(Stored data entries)
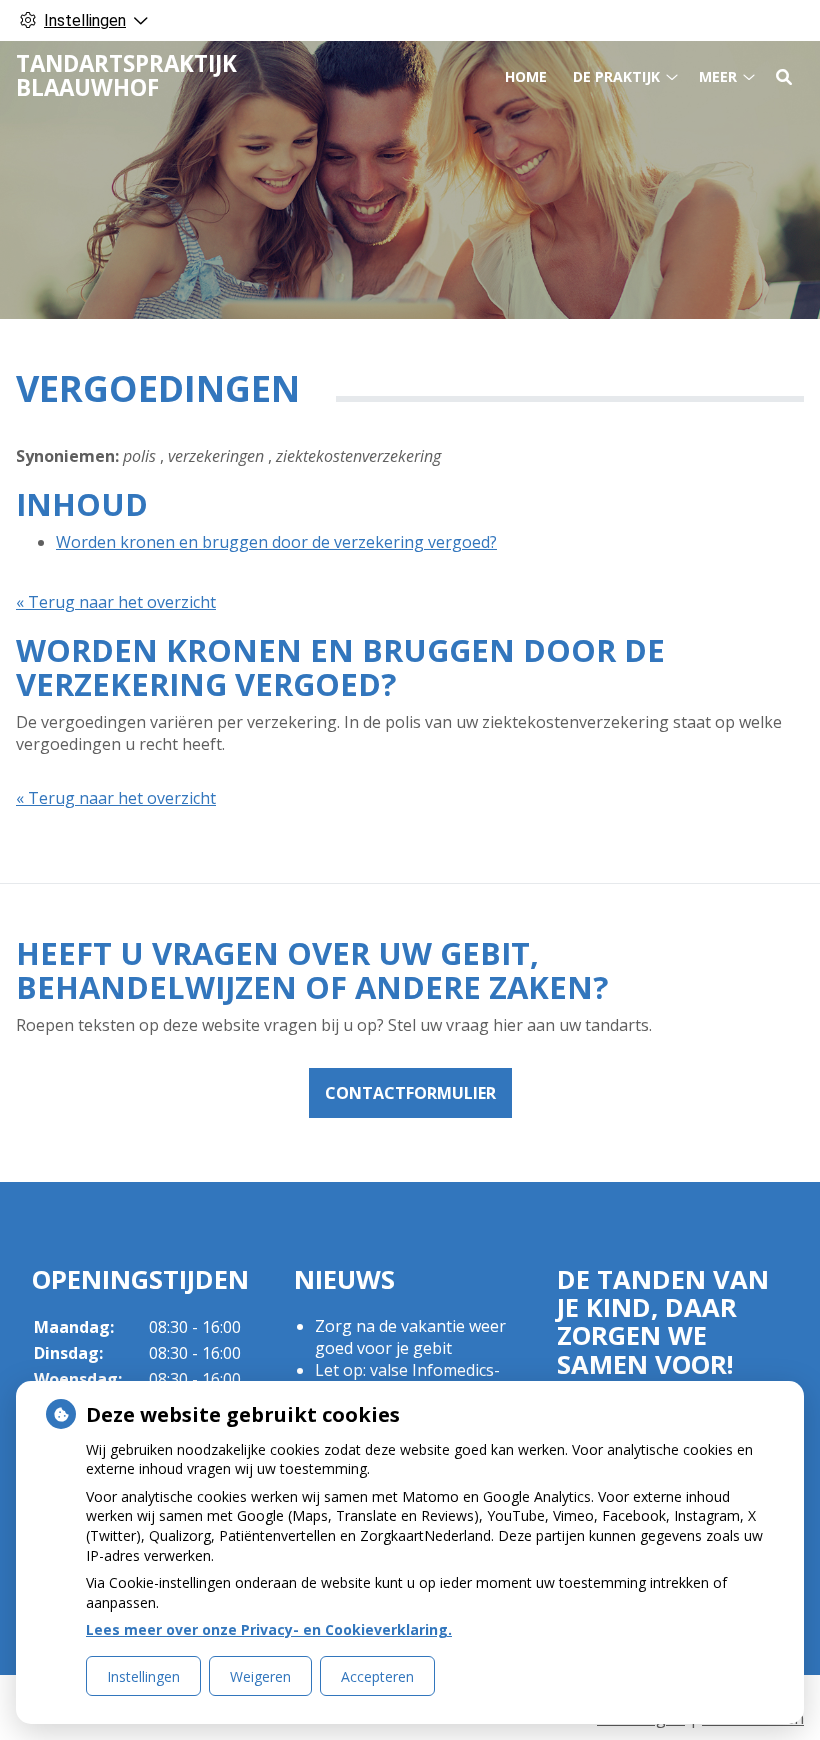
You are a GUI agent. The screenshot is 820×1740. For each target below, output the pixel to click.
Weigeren (260, 1676)
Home (526, 76)
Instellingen (143, 1676)
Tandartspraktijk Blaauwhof (126, 75)
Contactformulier (410, 1093)
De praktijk (616, 76)
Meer (718, 76)
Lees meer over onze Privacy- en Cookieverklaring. (269, 1629)
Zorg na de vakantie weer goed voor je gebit (410, 1337)
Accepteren (377, 1676)
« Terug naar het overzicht (116, 602)
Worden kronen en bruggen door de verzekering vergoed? (276, 542)
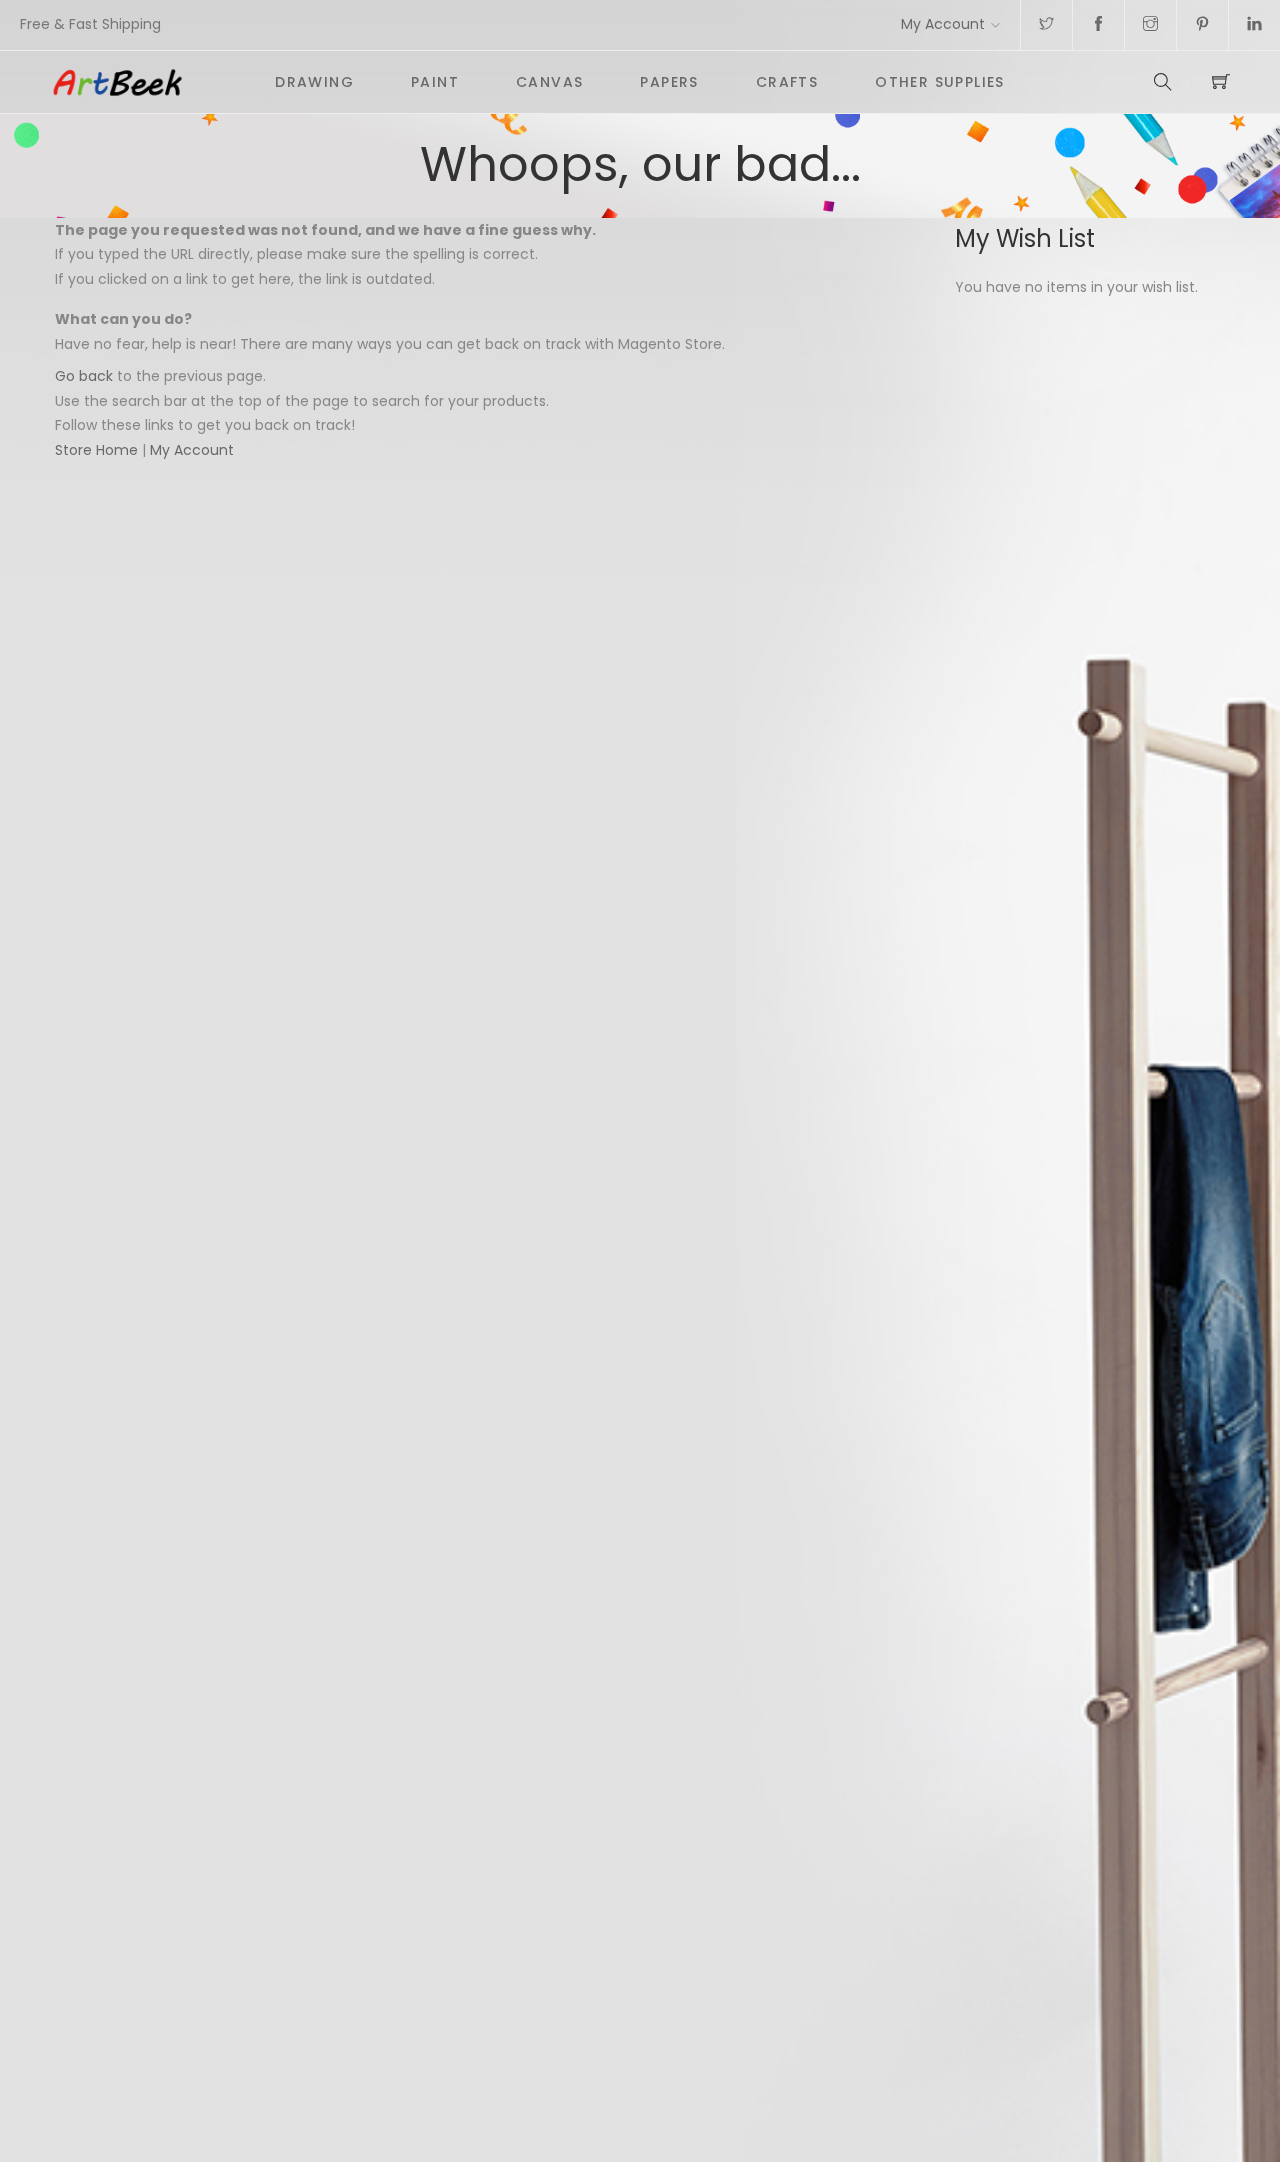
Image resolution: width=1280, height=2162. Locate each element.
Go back (84, 376)
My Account (943, 24)
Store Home (96, 450)
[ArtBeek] (148, 82)
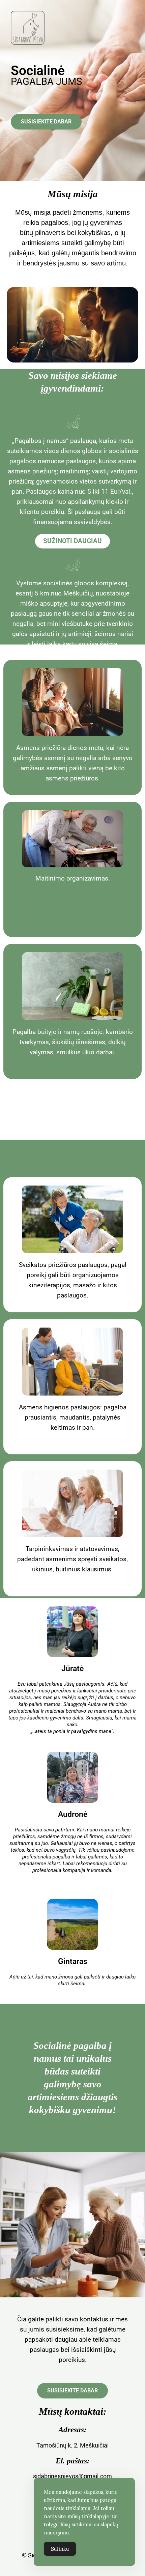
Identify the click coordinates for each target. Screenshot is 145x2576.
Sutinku (60, 2549)
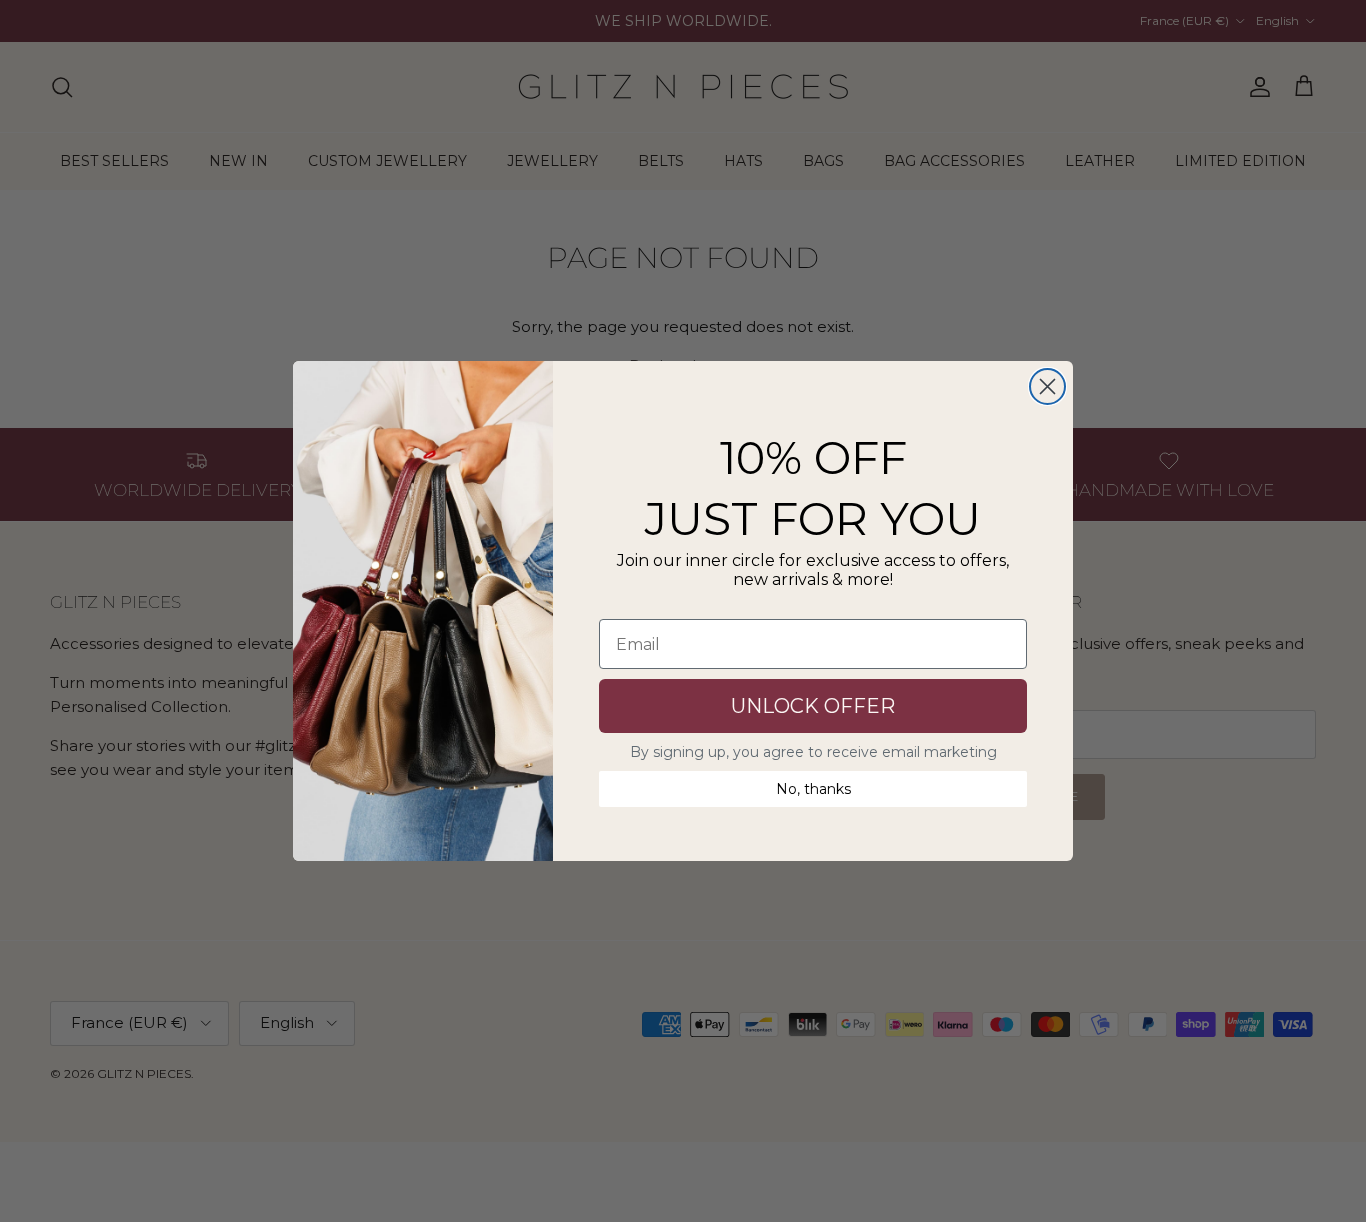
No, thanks (813, 789)
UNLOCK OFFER (813, 706)
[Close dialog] (1047, 386)
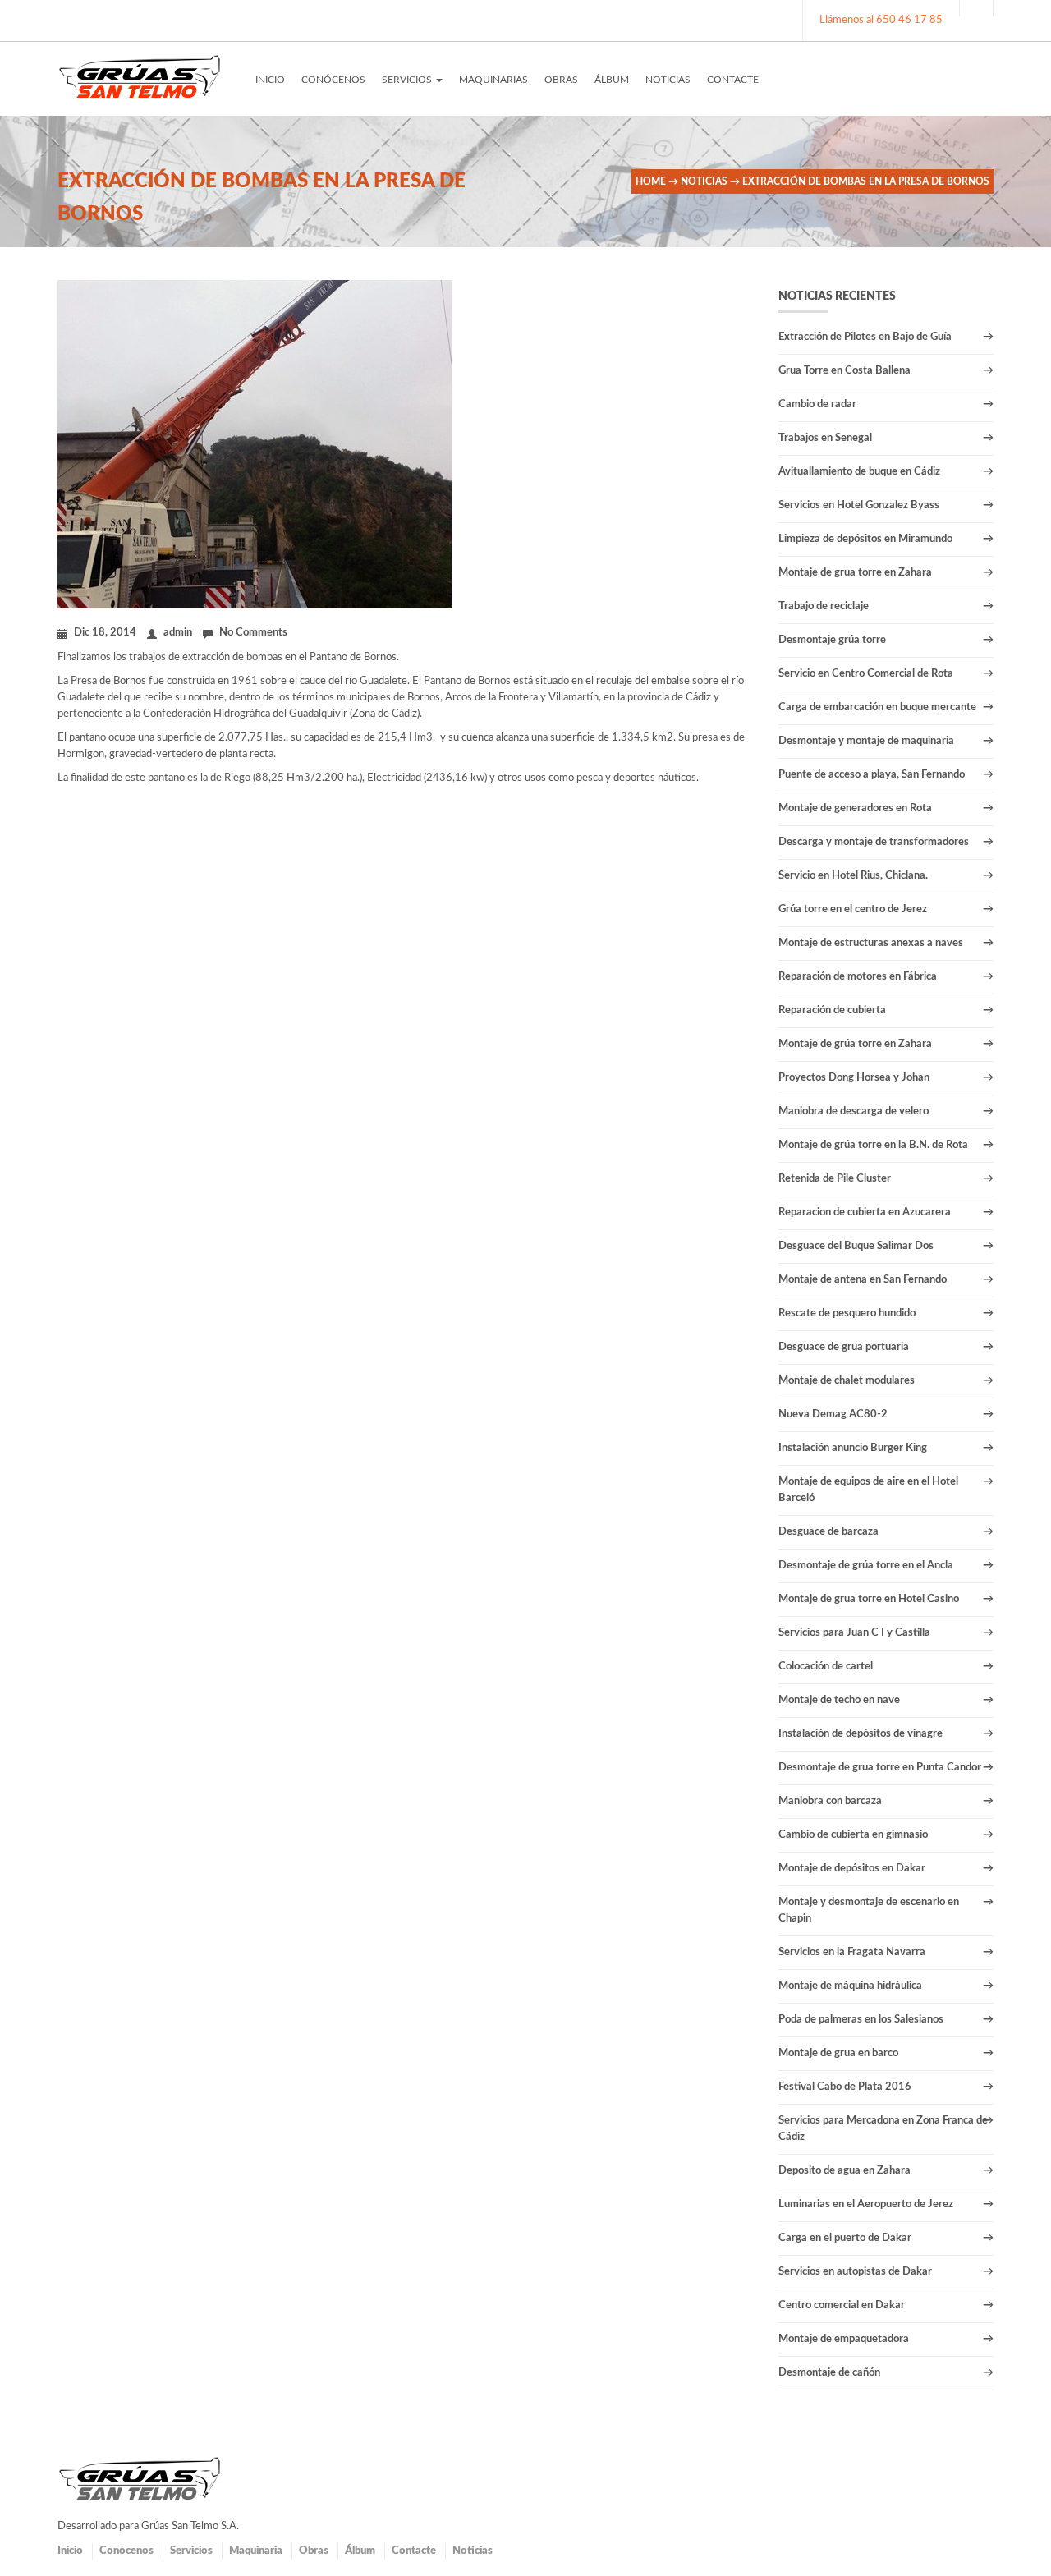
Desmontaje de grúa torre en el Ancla (865, 1565)
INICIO (270, 80)
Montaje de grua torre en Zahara (855, 572)
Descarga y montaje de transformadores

Task statement ▸
Output exactly the lines above, beginning at the one with "overzicht (116, 602)" and stopping after the one with "[ArtBeek] (148, 82)". Pictures are to be omitted.

Exercise result ▸
« Terug naar het overzicht (116, 602)
Worden kronen en bruggen door de verzekering vergoed? (276, 542)
Image resolution: width=1280, height=2162. Locate each element.
Go back (84, 376)
My Account (943, 24)
Store Home (96, 450)
[ArtBeek] (148, 82)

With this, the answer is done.